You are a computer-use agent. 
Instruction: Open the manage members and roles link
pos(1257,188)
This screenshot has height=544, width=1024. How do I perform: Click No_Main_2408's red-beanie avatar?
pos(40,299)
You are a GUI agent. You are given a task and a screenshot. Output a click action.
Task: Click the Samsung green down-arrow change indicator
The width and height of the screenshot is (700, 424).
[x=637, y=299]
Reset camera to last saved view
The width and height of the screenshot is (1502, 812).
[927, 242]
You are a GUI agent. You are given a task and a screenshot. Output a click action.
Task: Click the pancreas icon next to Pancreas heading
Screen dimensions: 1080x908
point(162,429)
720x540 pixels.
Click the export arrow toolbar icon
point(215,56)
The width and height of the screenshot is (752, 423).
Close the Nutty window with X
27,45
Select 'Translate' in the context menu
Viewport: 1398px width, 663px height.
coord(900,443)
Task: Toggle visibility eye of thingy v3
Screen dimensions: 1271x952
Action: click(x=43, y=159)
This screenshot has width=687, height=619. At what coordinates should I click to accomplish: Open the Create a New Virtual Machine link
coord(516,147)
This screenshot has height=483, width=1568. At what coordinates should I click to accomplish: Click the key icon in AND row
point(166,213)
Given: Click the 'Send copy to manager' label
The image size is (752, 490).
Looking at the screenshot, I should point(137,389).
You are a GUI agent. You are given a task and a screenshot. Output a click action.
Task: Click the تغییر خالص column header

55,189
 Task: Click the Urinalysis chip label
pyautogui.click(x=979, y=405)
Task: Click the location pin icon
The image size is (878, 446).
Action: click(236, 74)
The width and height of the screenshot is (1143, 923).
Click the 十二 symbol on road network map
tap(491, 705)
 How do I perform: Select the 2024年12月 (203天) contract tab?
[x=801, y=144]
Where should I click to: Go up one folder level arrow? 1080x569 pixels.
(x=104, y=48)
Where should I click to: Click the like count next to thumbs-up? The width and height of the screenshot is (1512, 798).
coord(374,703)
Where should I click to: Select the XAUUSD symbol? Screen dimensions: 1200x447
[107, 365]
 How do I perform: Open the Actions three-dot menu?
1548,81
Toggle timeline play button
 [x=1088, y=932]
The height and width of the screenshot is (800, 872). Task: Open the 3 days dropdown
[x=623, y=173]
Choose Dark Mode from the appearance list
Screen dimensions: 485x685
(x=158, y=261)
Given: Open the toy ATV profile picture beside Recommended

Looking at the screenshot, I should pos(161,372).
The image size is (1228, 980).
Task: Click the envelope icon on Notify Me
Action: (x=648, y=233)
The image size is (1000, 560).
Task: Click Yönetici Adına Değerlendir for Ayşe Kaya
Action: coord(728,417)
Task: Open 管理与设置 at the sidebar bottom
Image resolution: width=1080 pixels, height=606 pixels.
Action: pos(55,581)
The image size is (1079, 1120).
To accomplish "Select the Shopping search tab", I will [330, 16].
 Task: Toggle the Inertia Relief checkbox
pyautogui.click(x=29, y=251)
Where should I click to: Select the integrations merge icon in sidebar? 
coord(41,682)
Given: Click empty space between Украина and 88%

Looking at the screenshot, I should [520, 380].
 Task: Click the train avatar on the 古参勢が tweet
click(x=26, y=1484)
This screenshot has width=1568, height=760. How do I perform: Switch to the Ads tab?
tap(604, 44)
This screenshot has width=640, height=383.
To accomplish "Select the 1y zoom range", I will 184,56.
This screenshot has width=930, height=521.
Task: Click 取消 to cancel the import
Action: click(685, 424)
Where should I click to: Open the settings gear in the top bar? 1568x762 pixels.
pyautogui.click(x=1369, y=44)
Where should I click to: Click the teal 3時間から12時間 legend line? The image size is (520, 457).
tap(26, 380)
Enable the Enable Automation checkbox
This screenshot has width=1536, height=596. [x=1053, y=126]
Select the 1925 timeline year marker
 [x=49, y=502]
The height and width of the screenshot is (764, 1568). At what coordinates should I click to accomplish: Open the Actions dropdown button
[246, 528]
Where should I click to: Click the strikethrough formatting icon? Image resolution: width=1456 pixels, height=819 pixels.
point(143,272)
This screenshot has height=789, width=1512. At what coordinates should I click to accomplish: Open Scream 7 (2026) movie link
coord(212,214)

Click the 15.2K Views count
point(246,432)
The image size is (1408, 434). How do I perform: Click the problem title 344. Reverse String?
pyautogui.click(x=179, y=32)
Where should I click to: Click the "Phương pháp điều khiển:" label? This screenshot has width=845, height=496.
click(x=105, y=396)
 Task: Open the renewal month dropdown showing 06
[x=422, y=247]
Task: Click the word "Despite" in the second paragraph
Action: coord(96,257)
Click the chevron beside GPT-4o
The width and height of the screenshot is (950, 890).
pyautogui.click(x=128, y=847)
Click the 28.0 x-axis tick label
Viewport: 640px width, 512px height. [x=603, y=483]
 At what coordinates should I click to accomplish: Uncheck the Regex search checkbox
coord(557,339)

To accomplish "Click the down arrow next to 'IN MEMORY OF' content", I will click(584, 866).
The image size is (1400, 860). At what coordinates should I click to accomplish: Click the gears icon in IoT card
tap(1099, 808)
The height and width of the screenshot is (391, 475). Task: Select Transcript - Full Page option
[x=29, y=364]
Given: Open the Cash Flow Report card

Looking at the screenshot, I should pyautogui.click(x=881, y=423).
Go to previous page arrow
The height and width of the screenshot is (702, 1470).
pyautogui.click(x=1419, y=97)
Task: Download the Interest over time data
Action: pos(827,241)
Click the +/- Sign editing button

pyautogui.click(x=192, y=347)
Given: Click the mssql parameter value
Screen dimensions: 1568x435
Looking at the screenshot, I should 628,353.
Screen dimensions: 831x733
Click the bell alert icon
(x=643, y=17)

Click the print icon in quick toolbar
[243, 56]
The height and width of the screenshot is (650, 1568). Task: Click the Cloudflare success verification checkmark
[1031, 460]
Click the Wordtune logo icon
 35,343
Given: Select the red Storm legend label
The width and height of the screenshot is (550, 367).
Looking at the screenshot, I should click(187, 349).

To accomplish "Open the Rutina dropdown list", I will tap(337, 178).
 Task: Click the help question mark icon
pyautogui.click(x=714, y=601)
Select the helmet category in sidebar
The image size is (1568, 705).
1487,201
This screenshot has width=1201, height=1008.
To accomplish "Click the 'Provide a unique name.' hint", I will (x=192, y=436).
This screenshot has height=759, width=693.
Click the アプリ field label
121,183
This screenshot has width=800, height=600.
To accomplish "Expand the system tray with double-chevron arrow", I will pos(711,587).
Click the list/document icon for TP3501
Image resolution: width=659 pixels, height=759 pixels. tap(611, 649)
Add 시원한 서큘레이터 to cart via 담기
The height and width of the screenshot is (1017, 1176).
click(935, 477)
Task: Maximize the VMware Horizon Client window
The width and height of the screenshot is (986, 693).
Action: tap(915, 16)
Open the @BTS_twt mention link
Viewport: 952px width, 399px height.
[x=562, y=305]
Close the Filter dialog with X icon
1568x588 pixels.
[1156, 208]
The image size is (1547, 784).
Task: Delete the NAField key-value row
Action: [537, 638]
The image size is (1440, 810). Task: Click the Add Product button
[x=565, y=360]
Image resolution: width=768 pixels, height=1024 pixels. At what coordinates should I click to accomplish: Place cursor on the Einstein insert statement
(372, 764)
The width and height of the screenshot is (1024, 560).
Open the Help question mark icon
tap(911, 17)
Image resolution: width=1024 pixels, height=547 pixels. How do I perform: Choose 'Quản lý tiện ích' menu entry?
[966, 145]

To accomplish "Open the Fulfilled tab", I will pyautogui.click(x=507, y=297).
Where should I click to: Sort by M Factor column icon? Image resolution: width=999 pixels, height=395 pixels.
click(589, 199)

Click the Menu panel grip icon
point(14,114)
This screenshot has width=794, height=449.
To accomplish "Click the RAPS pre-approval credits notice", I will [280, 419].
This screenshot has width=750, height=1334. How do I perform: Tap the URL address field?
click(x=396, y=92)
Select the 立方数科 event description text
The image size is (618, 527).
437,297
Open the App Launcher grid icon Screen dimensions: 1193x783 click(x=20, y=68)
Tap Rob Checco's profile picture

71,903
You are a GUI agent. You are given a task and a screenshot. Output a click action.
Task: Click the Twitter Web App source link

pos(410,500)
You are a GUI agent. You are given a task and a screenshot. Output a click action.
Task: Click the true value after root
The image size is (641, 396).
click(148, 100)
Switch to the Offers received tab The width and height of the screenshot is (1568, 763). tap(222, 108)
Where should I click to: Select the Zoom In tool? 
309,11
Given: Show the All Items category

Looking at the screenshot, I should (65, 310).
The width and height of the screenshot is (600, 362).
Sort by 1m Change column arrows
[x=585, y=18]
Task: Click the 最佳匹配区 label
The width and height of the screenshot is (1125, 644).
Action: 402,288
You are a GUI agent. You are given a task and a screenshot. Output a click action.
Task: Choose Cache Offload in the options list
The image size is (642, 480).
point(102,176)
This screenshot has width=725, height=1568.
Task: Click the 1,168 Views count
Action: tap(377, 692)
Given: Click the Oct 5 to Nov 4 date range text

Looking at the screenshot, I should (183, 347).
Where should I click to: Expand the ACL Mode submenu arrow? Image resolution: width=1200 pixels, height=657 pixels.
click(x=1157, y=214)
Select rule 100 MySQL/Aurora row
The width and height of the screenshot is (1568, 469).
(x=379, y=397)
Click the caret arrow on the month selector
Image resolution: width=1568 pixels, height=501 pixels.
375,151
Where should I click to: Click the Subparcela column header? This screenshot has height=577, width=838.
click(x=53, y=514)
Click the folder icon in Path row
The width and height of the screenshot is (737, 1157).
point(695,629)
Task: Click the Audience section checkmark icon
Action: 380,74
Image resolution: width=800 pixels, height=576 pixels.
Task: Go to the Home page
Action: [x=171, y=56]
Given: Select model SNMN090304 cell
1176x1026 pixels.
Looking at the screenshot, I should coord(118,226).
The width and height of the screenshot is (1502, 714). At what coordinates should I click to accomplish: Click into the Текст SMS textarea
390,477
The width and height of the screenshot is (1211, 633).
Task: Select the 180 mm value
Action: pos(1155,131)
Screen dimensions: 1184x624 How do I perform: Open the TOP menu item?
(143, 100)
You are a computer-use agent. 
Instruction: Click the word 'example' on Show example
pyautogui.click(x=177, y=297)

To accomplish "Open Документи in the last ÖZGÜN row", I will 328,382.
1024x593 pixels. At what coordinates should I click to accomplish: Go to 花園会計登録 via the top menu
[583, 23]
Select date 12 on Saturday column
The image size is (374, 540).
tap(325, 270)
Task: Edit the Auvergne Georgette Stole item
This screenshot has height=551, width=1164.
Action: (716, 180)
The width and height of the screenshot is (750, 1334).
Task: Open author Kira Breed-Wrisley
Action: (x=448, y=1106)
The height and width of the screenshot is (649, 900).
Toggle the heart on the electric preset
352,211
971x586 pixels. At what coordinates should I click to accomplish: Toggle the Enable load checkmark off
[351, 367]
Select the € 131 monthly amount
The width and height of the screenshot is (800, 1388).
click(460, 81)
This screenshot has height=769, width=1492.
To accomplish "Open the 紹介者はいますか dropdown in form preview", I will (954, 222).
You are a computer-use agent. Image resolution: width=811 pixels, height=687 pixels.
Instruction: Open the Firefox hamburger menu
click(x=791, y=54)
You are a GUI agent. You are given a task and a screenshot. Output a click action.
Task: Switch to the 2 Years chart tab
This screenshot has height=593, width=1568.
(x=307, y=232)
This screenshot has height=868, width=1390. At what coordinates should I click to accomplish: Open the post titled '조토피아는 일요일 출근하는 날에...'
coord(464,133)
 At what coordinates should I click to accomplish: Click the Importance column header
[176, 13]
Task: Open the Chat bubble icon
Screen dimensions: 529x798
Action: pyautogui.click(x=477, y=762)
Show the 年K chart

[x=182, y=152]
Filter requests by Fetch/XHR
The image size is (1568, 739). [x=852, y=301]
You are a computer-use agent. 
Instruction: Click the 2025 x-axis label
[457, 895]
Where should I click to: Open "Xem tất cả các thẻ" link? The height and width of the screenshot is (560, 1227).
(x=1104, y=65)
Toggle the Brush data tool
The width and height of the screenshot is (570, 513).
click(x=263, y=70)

TRY IT:
Please copy, word for word, every line from the first line of the records through the line containing "720x540 pixels.", with both of those lines included and nothing else.

RESULT FOR THIS EXERCISE:
You are a computer-use agent. 
Instruction: Open the manage members and roles link
pos(1257,188)
This screenshot has height=544, width=1024. How do I perform: Click No_Main_2408's red-beanie avatar?
pos(40,299)
You are a GUI agent. You are given a task and a screenshot. Output a click action.
Task: Click the Samsung green down-arrow change indicator
The width and height of the screenshot is (700, 424).
[x=637, y=299]
Reset camera to last saved view
The width and height of the screenshot is (1502, 812).
[927, 242]
You are a GUI agent. You are given a task and a screenshot. Output a click action.
Task: Click the pancreas icon next to Pancreas heading
Screen dimensions: 1080x908
point(162,429)
720x540 pixels.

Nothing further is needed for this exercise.